さて、先の歌に詠まれたものが「七草」だとして、それらの古名が現在のどの草のことか。
実は必ずしも明確ではないんです。
せり(芹)、なずな(薺)、はこべら(繁縷)の3種は明確で、セリ、ナズナ(ぺんぺん草)、コハコベのこと。
しかし残りの4種、ごぎょう、ほとけのざ、すずな、すずしろは、意見が分かれているんです。
ごぎょう(御形)はハハコグサ(母子草)、ほとけのざ(仏の座)はコオニタビラコ(小鬼田平子)とする説が有力。
一般には、すずな(菘)はカブ(蕪)、すずしろ(蘿蔔)はダイコン(大根)とされますが、異説があります。
カブとダイコンは、奈良・平安時代に中国から渡来したものなんです。
それが春の若菜摘みに起源する七草のなかに入るのは不自然だ、という指摘があります。
『食べられる野草』の著者・辺見金三郎氏は、「すずな」はノビル(野蒜)、「すずしろ」はヨメナ(嫁菜)としています。

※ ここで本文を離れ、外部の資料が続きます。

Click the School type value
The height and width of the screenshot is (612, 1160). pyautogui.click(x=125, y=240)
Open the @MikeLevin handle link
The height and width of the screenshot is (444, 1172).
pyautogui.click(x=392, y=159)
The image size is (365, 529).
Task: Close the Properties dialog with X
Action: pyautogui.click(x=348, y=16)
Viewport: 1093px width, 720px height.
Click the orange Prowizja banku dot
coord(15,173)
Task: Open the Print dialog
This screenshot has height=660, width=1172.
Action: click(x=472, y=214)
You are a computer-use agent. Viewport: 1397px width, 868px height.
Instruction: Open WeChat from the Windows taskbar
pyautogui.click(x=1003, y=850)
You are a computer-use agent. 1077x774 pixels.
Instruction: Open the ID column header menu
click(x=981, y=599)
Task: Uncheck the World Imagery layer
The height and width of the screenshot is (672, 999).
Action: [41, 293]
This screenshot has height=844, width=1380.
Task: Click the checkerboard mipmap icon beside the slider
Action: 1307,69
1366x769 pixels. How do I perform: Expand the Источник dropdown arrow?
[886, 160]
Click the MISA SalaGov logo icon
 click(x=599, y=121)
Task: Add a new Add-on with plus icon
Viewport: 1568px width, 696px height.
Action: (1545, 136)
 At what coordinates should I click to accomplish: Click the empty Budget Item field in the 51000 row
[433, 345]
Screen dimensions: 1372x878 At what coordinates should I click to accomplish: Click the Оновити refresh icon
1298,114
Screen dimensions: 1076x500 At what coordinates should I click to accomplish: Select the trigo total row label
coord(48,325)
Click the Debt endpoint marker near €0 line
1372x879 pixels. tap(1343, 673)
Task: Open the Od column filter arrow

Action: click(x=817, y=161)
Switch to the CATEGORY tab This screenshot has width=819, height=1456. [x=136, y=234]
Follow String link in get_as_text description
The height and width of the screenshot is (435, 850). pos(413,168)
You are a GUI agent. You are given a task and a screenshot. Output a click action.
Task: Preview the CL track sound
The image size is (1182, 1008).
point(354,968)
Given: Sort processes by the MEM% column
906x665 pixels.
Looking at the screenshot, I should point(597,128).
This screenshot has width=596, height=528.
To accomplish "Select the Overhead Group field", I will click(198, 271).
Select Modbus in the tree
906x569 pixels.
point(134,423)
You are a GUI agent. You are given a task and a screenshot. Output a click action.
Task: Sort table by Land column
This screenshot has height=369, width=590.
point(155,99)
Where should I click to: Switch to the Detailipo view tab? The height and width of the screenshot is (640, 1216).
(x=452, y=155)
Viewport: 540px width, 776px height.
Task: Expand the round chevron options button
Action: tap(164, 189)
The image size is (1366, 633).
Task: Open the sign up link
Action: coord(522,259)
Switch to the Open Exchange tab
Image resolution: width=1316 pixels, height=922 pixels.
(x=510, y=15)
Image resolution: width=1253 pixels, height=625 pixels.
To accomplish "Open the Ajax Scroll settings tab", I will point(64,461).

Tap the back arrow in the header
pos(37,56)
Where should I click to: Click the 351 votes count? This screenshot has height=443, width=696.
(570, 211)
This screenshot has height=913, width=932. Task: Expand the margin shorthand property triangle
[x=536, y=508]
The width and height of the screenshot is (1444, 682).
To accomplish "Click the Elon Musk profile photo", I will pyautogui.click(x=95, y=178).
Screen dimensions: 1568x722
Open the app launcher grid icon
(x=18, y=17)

要するに昔から日本にある野草が春の七草だということです。
室町時代にもそうだったのかも。
江戸時代にはどうだったんでしょうか?
◆1月7日
人日(じんじつ)の節句である1月7日に食べられている七草粥。
しかしこの時期に、上記のような野草たちは生えているでしょうか?
九州や沖縄では生えているかもしれませんが、関東では生えていません。
まだ生えていないから、温かいハウス内で育てられた七草がスーパーで販売されているんです。
それって、ちょっと変じゃない?
この風習は本来は旧暦の1月7日に行われたものです。
旧暦1月7日は、新暦では年によって違いますが、2月の初旬から中旬くらいです。
ちなみに今年の旧暦1月7日は、2月3日です。
あと1か月ほど先に七草粥をいただくのが本来の風習である、ということです。